As retail inflation has been above the central bank's comfort level for nearly the entire year, the MPC has been on a rate rise path throughout the year, boosting policy rates by roughly two percentage points to combat inflation. On Wednesday, announcing the rate hike with a 5-1 vote in the MPC, RBI Governor Shaktikanta Das said that the RBI policy stayed very aware of the global slowdown and its spillovers while acknowledging the resilience of the Indian economy.
“The biggest risks to the outlook continue to be the headwinds emanating from protracted geopolitical tensions, global slowdown, and tightening of global financial conditions. Taking all these factors into consideration, real GDP growth for 2022-23 is projected at 6.8 per cent, with Q3 at 4.4 per cent and Q4 at 4.2 per cent. The risks are evenly balanced. Real GDP growth is projected at 7.1 per cent for Q1:2023-24 and 5.9 per cent for Q2. Even after this revision in our growth projection for 2022- 23, India will still be among the fastest-growing major economies in the world,” Das said reiterating that even after this revision in our growth projection for 2022- 23, India will still be among the fastest-growing major economies in the world.
As the RBI reduced the growth forecast in light of geopolitical tensions and doubled down on its commitment to reducing inflation, many economists who were expecting the 35-bps hike to be the last hike in the cycle, now think otherwise and hinted at a possible hike in February 2023. “While many were expecting the 35-bps hike to be the last in the cycle, the commentary by the governor does not hint about the same, which is interesting, but as the growth projections have been cut going forward, there will be more scrutiny on rate hikes.
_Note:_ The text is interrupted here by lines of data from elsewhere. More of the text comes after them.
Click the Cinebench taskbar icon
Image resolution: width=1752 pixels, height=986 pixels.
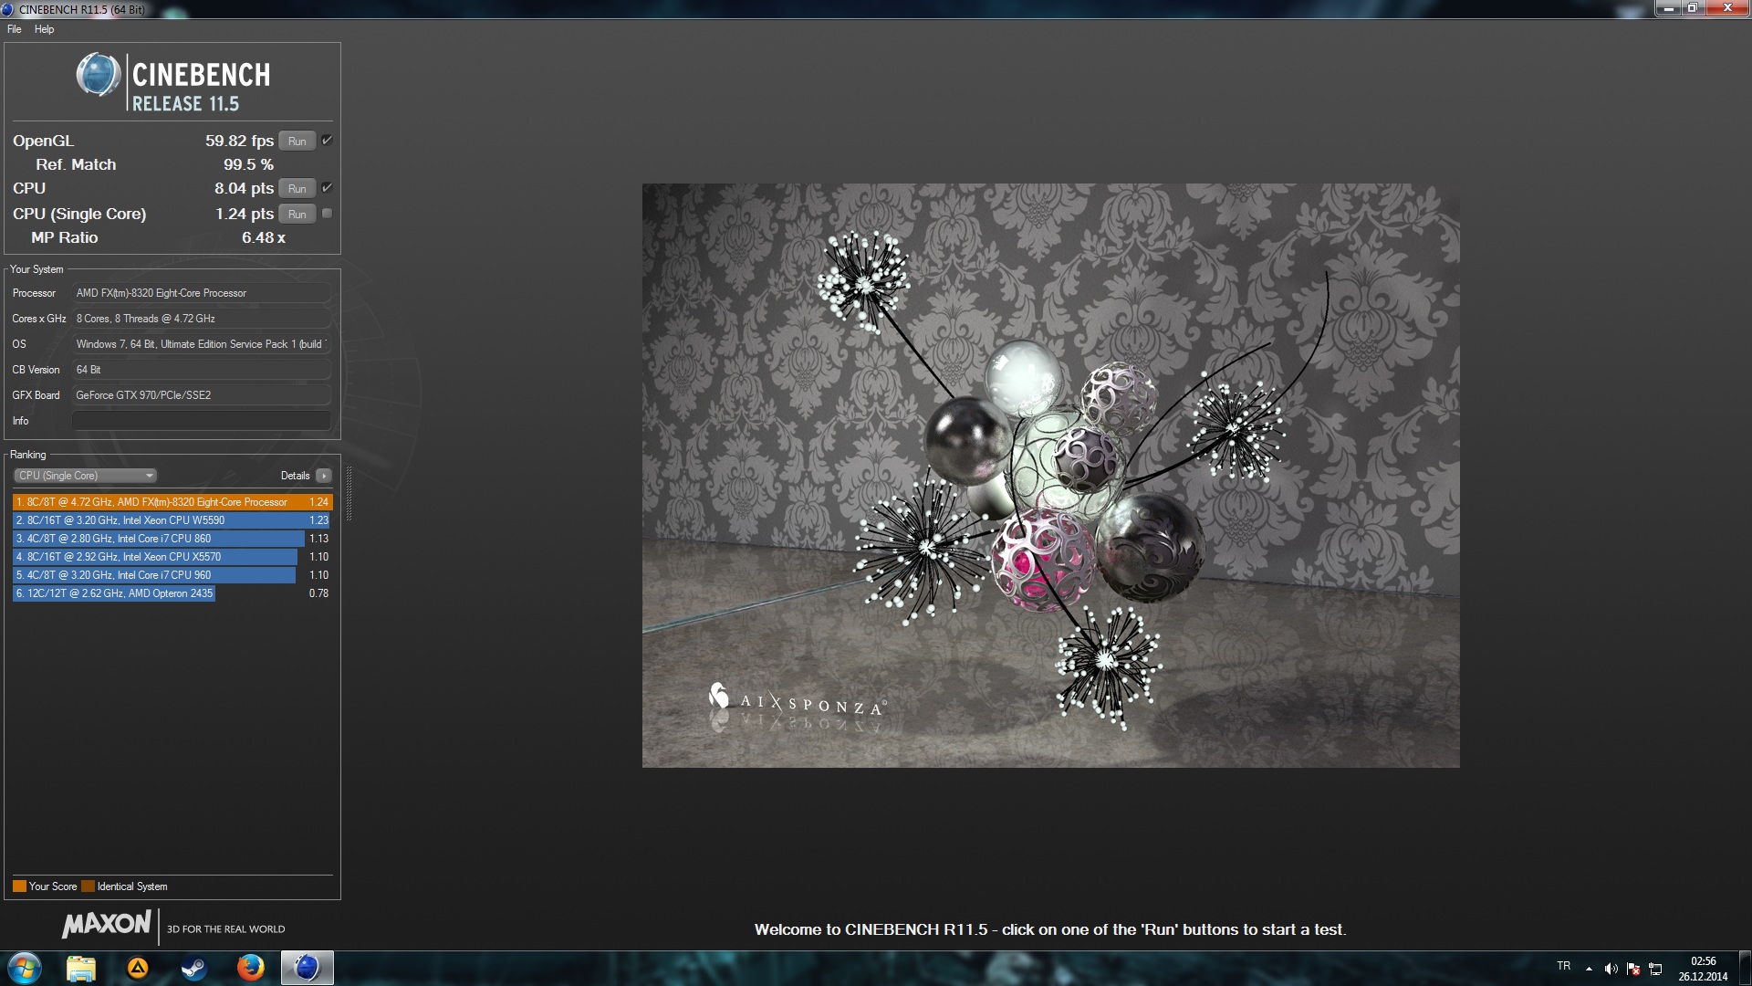pyautogui.click(x=307, y=968)
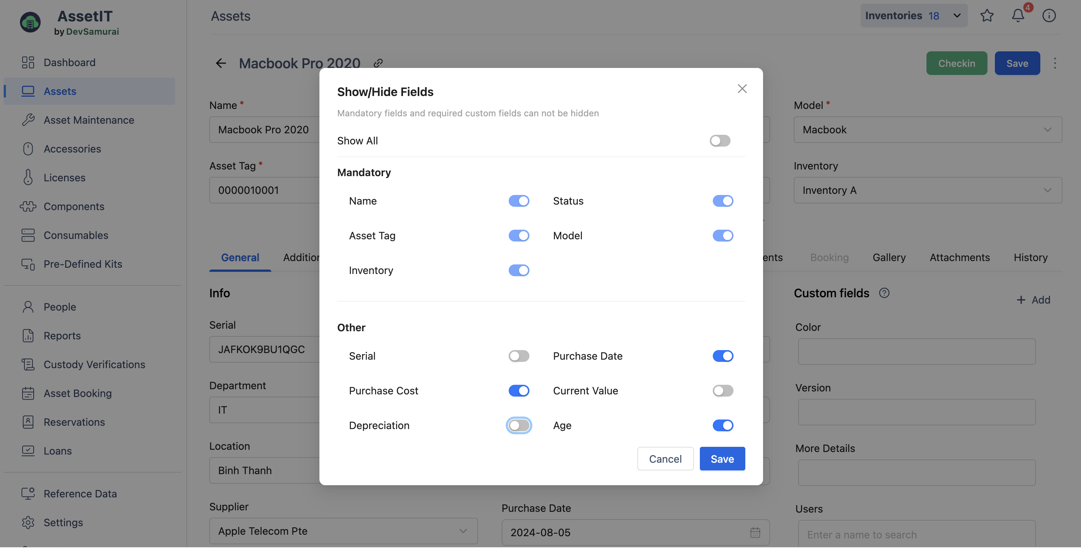Viewport: 1081px width, 548px height.
Task: Close the Show/Hide Fields dialog
Action: 742,89
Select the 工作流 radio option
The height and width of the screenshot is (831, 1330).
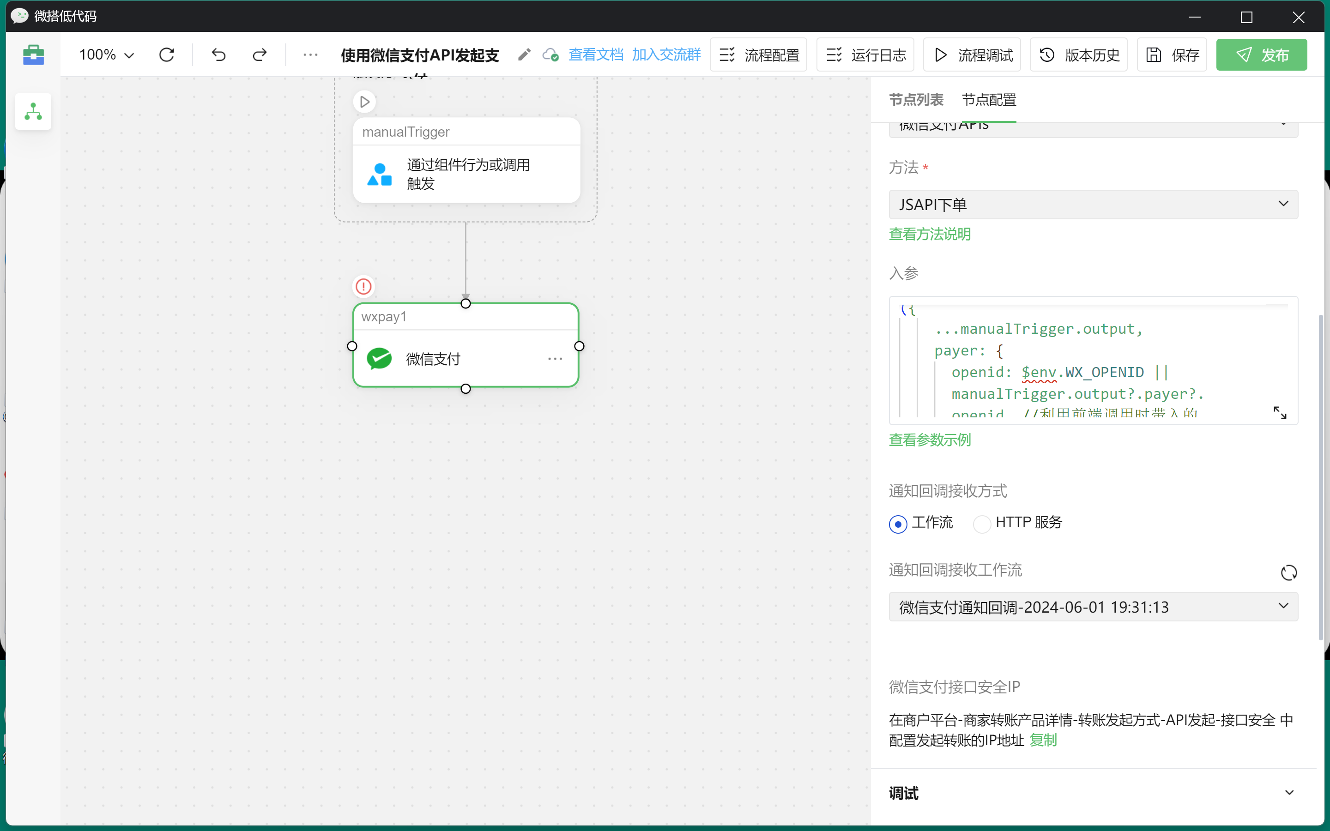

The governor remains confident about the rupee being stable even though he wants the currency to find its equilibrium price without intervention,” Sonam Srivastava, Founder, Wright Research was quoted as saying.
The Central Bank maintained its FY23 inflation forecast keeping it unchanged at 6.7 per cent despite a minor upward revision to Q3FY23 and Q4FY23 forecasts. Governor Das informed that the RBI was ready to conduct Liquidity Adjustment Facility operations to infuse liquidity into the system. “Liquidity conditions are set to improve. The weighted average lending rate is up 117 bps in May-October against all major currencies, except a few,” he said.
According to analysts, the Reserve Bank of India's attitude has mostly concentrated on the reduction of accommodation. Despite widespread agreement in the market, it appears that the rate-hiking cycle may not be over just yet. While the inflation watch remains in place, many believe that the Federal Open Market Committee's decision on December 14 is the most important event to watch. “Will keep Arjuna's eye on evolving inflation dynamics; RBI remains nimble, flexible in liquidity management,” Dr. Das said in his statement outlining the MPC decisions.
The six-person rate-setting panel increased the repo rate by 50 basis points and reaffirmed its commitment to withdrawing accommodation after its previous three-day meeting in September. However, the RBI revised its GDP forecast for FY23 down to 7 per cent from 7.2.